Every summer in Vancouver, we have the Celebration of Light. This is an international firework competition spread over four nights throughout two weeks. Three countries take a night to put on the firework display paired with music to create a visual soundtrack. Most years end with a grand finale night where all countries work together. That is so very Canadian.
The fireworks are held down in English Bay- a beach within the downtown peninsula. As far as a local fireworks display goes, these are phenomenal. China always leaves the crowd “Oohing” and “Ahhing” and once Spain came with newly invented firework colours.
Regardless, I do not go for the fireworks themselves, I go for the experience. You see, Vancouver is not very large by international standards. One million people live in the city itself. Two million including the surrounding cities. Yet, they say, combining all three of the nights scheduled this year, 1.4 million people will be expected to attend. That is a lot of people- for us.

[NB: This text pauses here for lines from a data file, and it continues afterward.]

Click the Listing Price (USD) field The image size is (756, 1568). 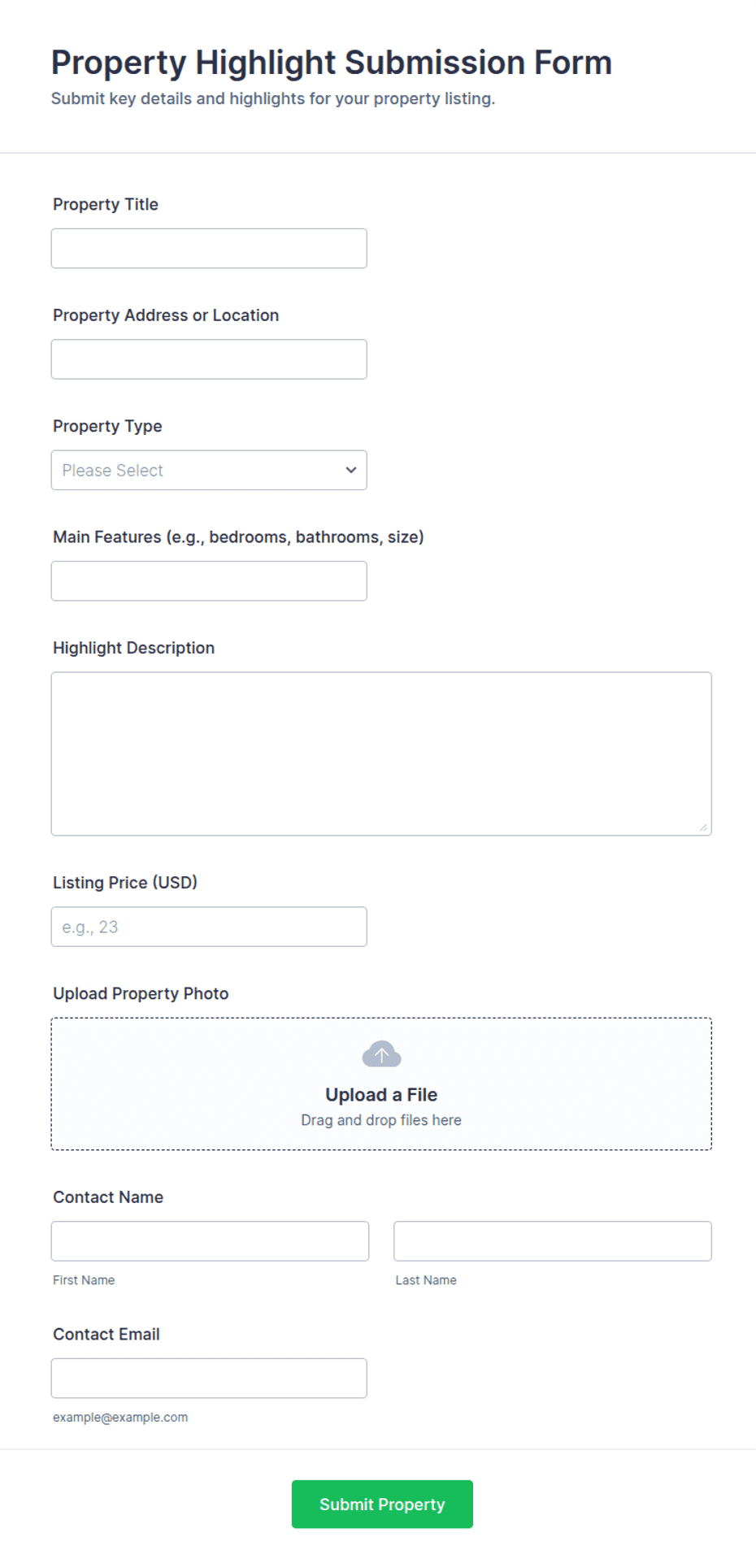pos(209,927)
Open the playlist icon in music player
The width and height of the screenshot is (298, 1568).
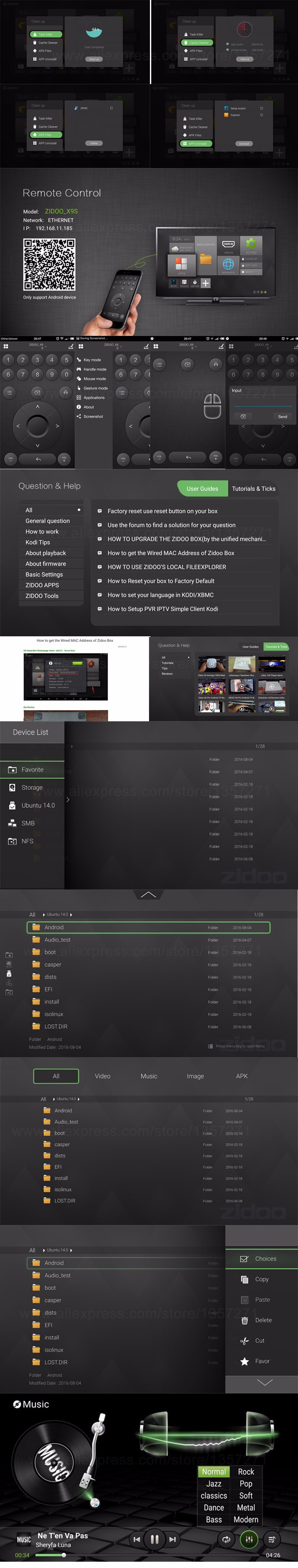pos(272,1539)
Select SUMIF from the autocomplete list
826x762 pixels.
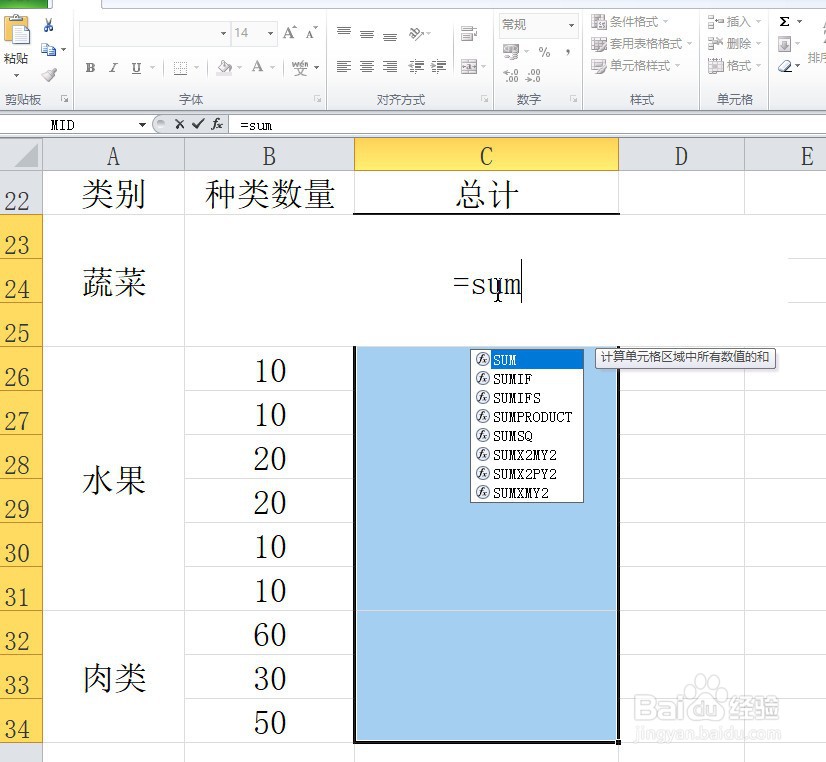514,378
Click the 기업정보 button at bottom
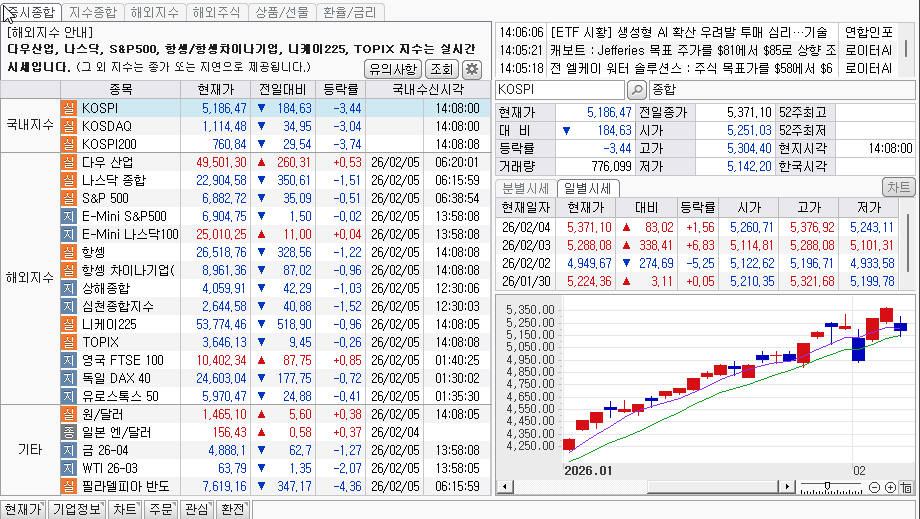 pos(77,509)
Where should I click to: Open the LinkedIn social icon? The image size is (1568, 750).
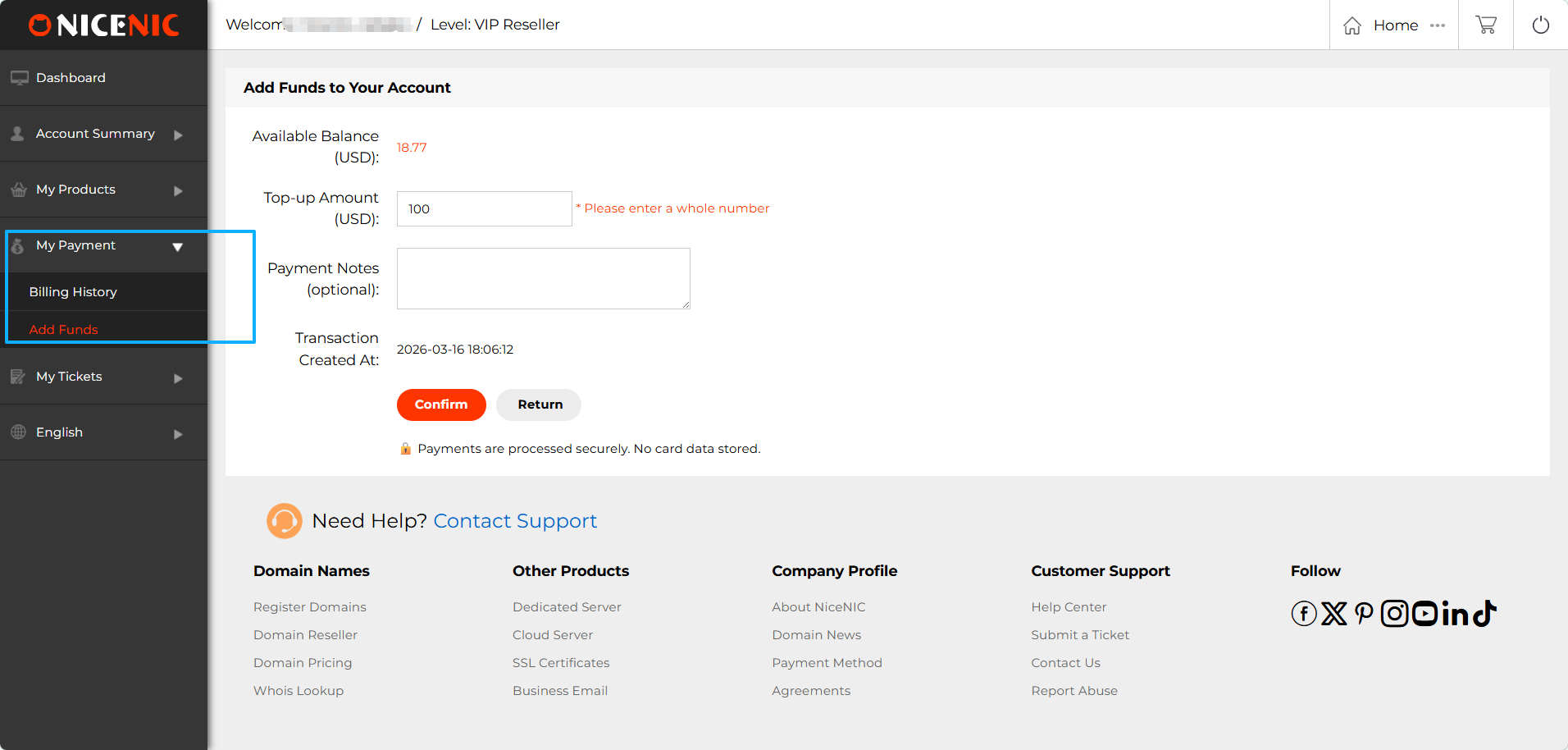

The night, for many, begins hours earlier. Families and groups will head down to the beach during the afternoon to beat the rush and claim a good spot. Picnics are had, kids go swimming in the ocean. Then, once the sun sets, people start pouring in to the downtown core. Two major roads that meet each other at the beach become blocked to cars as masses of pedestrians walk down the road. The beach soon becomes a mass of people on blankets. They stretch down the inlet. Vendors sell hotdogs and pop and glowsticks and various light-up toys. The bay itself fills with boats. Yet, people continue to flood in to this small corner of the city.
What never struck me as odd before were the safety measures. Canada- North America, in fact– is very concerned with protecting its citizens. Police survey crowds from the rooftops of smaller buildings, mounted police ride their horses through the outskirts, bags are checked for alcohol-especially among the youth who are not legally allowed to drink. The fireworks themselves are fired from a barge out on the water. It is an instant fire barrier, and no one can possibly get close. Then, at the end of the night, the city has roped off areas at the sky train stations to create neat, orderly queues. We are safe and we are prepared.
I compare this briefly to watching a similar fireworks display in Barcelona, Spain. The fireworks, while on an outcropping, were on the beach themselves, along with the spectators. This meant that they were close enough that when combined with the breeze coming off the ocean, the sparks and embers of the fireworks actually floated over our heads in the crowd. It added a whole new dimension and view. It also added a sense of worry after years of Vancouver keeping everything at arms length-and then some.
Overall, watching our Celebration of Light this year definitely highlighted the country’s protective nature. While Europe often seems to have a message of “be smart, protect yourself”, we expect less: “don’t even think about it, we’ll keep you safe”.